OHSWEKEN – About 50 community members gathered at the Six Nations Landfill Site yesterday morning to let John Kearns of Kearns International know that his system for disposing of the community’s waste was no longer welcome on the territory.
Spokesperson Derek Sandy told the Two Row Times that a group of concerned community members have tried to approach SNEC at least three times now to express their concerns about potentially toxic chemicals that are released into the air through the smokestacks of his machine. A number of residents living near Kearns’ machine have complained about the unit emitting bad smells and black smoke.
One resident who lives next to the landfill site was afraid to speak out in fear of losing his job, but he told the Two Row Times that shortly after the incinerator started operation, one of his children moved to Brantford to escape the smell. “I smell it all the time, I know exactly when that machine back there is running because I can smell it and see the smoke.”
Many of the protestors told Kearns that they feel like they are being used as guinea pigs and are afraid for their own health and the health of their children. “Down the road, what happens if one of my children gets cancer from this machine? That’s why we are here today, to prevent that from happening,” one concerned man told a Six Nations Constable who were also on the scene to make sure a peaceful assembly was being maintained.
One worker of the Six Nations Landfill Site was handing out information sheets on the hazards of waste incineration, which was taken from a study done by Greenpeace. Some of the information stated: “Rather than making waste disappear, incinerators create more toxic waste that pose a significant threat to public health and the environment.”
“Incineration is often touted as an alternative to landfilling. However, what many people do not realize is that incinerator ashes are contaminated with heavy metals, unburned chemicals and new chemicals formed during the burning process. These ashes are then buried in landfill or dumped in the environment.”
The Two Row Times took a walk behind the building where the incinerator is housed and witnessed a container where the ash comes out of the machine which was filled with half burned materials. Also a pile of ash mixed with half burned garbage was located at the foot of a pond behind the building and looked like it was being dumped right in the pond.
Dr. Paul Connett, a retired professor of chemistry, and long time opponent of waste incineration, spoke with Two Row Times a few weeks ago. Dr. Connett warned Six Nations that any type of waste incineration would prove detrimental to the surrounding community. “What you need to be concerned with, with Kearns’ machine, is nano-particles,” stated Dr. Connett.
Nano-particles are very tiny particles that not even the most advanced incinerator is unable to destroy. “Furthermore,” explained Dr. Connett, “because they are so tiny, there is no type of air quality testing that can detect nano-particles.” So even if SNEC hires a company to conduct an air quality test around the incinerator, something they’ve been talking about doing for a while now, the air quality test cannot detect nano-particles.
Various studies have shown that nano-particles can cause cancers and birth defects among many other effects.
Dr. Connett warned, “Don’t get John Kearns confused with an expert. I am an expert and a scientist on waste incineration, Kearns is not, he is a business man.” Dr.
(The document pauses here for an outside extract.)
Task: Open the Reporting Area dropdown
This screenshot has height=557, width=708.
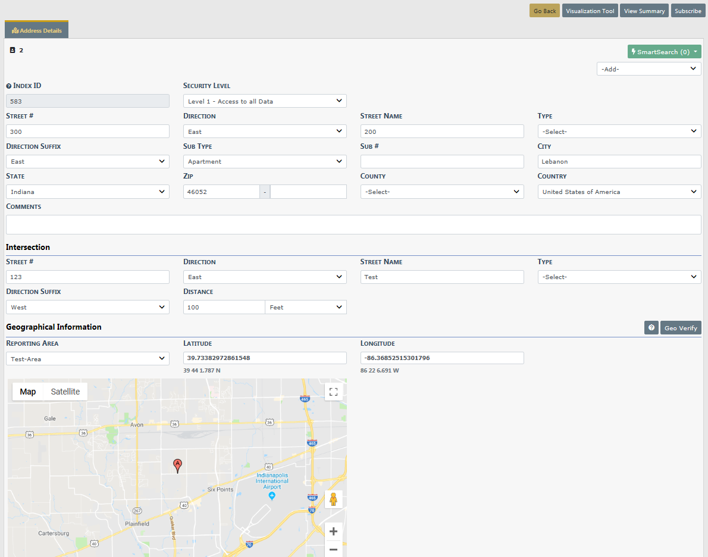Action: click(87, 359)
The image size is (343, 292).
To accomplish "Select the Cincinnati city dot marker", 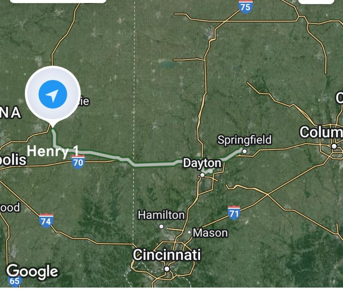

Connett has also offered to come to Six Nations at no cost and to debate Kearns on the issue of waste incineration and his machine.
SNEC Public Works Director, Mike Montour showed up and asked the group gathered around him, “What are you all looking to get out of this?” One woman told Montour, “We need to think of alternative solutions to just burning the garbage. We’re sick of being this guy’s guinea pigs. We’re concerned about what is coming out of those smokestacks. We’re concerned about carcinogens. We’re concerned about him dumping all that toxic ash in the ponds behind and beside his incinerator. Why aren’t you guys supporting the recycling company here?” Montour told her, “We do support recycling but it just isn’t enough.” Despite Montour’s claims of supporting the new recycling company which is also located at the Landfill Site, SNEC went ahead and sold a brand new recycling truck which they never used, in an auction a couple of weeks back.
The Two Row Times spoke with one of the workers at the recycling depot at the landfill site. “Before we came on the scene, there was only 2% of the community that were actively recycling. In the past six months, we’ve seen an 18% increase in people recycling on Six Nations.” Part of that spike may be due to the recycling company being willing to go door-to-door throughout the community to pick up recycling at no extra cost.
Despite community attempts to bring in experts to the SNEC to have them at least listen to what they have to say on the hazards and dangers of waste incineration, it seems their voices are not being heard, or rather are being ignored.
The assembly at the incineration site ended peacefully with police escorting John Kearns off the property.